-------- Available data

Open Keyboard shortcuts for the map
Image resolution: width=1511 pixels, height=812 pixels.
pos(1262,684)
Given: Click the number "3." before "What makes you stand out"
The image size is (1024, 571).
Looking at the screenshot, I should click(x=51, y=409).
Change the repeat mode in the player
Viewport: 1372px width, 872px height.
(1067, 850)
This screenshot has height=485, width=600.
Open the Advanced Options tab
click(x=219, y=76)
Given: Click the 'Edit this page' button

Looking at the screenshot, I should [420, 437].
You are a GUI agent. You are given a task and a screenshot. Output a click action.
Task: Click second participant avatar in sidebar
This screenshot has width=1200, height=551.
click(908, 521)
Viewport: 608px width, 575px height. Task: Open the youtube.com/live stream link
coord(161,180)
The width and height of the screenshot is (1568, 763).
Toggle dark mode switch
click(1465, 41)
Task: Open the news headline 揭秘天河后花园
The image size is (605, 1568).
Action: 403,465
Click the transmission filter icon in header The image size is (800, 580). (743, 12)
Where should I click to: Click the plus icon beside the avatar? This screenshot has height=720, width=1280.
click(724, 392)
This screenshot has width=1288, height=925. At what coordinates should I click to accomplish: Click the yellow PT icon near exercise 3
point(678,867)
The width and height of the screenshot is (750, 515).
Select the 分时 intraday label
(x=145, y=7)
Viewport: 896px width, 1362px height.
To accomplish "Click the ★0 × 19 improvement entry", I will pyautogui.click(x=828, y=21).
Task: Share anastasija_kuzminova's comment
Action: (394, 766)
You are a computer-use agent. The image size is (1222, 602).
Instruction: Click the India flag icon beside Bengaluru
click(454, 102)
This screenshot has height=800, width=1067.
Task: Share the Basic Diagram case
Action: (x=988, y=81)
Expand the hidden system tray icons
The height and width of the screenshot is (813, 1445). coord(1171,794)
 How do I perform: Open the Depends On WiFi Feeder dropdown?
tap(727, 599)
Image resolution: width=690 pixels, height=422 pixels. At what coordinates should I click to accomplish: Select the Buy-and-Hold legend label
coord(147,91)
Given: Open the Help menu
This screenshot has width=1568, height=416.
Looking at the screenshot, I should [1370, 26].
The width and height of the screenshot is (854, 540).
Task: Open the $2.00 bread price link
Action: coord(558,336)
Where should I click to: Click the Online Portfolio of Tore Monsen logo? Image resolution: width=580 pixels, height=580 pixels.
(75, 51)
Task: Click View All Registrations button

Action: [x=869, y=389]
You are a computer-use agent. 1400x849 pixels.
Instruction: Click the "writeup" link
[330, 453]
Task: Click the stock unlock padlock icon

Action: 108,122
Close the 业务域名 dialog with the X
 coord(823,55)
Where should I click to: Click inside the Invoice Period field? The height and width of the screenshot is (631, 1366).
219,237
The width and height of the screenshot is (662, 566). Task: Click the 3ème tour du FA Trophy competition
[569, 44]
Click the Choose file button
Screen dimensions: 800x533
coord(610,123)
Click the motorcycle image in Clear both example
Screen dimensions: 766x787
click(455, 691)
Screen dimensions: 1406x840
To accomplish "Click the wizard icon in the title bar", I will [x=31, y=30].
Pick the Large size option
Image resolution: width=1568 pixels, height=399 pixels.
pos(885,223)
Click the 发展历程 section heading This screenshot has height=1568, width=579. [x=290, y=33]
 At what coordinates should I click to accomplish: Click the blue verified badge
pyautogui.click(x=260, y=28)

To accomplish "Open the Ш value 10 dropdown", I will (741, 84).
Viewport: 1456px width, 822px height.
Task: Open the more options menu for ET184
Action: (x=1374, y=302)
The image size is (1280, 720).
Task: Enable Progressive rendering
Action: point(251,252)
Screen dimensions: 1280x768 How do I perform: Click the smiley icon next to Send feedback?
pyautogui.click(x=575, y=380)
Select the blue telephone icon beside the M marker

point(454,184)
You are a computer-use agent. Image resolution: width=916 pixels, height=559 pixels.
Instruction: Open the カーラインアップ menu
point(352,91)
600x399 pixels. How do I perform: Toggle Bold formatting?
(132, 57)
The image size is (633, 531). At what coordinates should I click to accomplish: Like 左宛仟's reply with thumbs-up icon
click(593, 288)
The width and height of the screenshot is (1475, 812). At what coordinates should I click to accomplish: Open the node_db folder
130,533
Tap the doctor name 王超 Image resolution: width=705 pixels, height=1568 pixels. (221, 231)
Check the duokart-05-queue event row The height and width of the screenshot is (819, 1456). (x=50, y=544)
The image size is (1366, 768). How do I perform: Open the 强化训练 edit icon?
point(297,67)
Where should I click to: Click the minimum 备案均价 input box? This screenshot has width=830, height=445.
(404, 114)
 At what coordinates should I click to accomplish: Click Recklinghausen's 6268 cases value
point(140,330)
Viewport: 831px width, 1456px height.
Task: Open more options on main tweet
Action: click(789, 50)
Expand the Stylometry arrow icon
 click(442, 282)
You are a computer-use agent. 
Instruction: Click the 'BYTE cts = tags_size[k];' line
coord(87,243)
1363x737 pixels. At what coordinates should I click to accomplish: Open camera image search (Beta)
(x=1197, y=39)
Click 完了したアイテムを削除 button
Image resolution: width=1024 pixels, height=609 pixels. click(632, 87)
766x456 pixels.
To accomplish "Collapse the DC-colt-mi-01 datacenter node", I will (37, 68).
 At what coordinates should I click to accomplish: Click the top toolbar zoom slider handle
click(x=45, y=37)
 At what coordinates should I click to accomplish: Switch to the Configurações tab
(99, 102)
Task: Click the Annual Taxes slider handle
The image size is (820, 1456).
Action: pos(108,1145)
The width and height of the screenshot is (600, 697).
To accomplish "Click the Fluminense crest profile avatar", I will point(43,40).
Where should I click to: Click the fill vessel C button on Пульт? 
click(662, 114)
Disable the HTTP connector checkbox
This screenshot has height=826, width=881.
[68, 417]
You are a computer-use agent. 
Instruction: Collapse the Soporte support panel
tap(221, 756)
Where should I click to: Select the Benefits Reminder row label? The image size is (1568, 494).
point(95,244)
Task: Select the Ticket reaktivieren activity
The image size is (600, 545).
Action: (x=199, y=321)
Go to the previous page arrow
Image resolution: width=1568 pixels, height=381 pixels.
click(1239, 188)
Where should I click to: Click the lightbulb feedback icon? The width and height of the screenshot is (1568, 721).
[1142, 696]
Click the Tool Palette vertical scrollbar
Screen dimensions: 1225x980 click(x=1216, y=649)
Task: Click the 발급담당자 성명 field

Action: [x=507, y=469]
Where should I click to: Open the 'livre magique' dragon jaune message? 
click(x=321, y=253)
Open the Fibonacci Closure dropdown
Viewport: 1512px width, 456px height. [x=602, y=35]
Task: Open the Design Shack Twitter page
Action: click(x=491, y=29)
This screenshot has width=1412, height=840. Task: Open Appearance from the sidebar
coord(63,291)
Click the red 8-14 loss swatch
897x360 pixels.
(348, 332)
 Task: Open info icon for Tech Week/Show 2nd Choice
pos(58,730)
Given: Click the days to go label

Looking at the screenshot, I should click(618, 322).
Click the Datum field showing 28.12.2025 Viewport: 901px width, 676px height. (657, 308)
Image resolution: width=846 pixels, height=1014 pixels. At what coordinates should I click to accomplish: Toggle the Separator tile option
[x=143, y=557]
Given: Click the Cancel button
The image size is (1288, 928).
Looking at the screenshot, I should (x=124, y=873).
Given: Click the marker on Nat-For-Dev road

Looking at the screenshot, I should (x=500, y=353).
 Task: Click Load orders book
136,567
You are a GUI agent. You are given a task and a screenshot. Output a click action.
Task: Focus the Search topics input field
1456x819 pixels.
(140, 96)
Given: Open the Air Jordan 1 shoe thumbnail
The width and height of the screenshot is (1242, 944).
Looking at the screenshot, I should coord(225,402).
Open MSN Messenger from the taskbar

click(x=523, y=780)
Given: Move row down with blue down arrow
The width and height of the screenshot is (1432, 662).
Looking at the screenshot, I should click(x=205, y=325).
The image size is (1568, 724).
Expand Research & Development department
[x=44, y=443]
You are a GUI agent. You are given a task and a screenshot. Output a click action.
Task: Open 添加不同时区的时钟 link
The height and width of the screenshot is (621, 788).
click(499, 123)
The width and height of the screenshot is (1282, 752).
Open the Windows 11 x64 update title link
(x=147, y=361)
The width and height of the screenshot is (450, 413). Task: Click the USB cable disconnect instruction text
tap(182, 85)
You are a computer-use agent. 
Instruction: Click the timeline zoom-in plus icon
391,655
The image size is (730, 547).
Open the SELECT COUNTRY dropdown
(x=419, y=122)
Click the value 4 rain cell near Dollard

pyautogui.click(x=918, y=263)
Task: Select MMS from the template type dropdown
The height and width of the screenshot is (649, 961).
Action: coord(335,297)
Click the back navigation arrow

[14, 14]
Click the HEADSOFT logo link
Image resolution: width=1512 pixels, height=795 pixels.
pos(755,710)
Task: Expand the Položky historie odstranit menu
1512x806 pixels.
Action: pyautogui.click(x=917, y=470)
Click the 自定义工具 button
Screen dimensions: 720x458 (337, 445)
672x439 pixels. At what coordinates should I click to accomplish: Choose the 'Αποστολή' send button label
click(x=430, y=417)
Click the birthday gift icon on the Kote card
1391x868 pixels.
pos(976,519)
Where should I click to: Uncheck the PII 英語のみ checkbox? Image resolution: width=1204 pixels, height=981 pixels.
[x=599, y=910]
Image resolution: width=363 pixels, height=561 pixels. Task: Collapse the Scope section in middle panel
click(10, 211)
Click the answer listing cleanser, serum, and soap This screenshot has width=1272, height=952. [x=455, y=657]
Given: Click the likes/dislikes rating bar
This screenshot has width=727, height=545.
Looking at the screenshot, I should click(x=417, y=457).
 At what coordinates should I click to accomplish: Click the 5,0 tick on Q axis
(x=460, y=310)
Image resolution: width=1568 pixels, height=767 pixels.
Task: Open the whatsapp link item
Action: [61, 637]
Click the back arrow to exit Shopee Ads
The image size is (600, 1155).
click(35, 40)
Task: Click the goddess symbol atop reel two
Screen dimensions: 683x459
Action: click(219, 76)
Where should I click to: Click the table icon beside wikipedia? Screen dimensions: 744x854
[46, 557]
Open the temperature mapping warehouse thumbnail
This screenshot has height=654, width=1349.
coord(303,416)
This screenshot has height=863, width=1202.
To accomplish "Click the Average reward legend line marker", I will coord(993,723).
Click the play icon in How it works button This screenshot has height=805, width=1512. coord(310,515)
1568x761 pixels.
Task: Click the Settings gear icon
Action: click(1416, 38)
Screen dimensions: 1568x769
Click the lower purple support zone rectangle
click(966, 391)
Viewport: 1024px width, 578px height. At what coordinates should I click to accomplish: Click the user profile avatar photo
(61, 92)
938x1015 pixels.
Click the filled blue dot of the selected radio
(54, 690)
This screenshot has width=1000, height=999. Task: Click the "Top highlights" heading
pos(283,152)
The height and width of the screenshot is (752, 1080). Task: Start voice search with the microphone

----------------

## Aim of the task
Working from the material above, restate word for word the lines between the line with "Click the birthday gift icon on the Kote card" and the line with "Given: Click the likes/dislikes rating bar", both included, and only those.

## Response for this exercise
Click the birthday gift icon on the Kote card
1391x868 pixels.
pos(976,519)
Where should I click to: Uncheck the PII 英語のみ checkbox? Image resolution: width=1204 pixels, height=981 pixels.
[x=599, y=910]
Image resolution: width=363 pixels, height=561 pixels. Task: Collapse the Scope section in middle panel
click(10, 211)
Click the answer listing cleanser, serum, and soap This screenshot has width=1272, height=952. [x=455, y=657]
Given: Click the likes/dislikes rating bar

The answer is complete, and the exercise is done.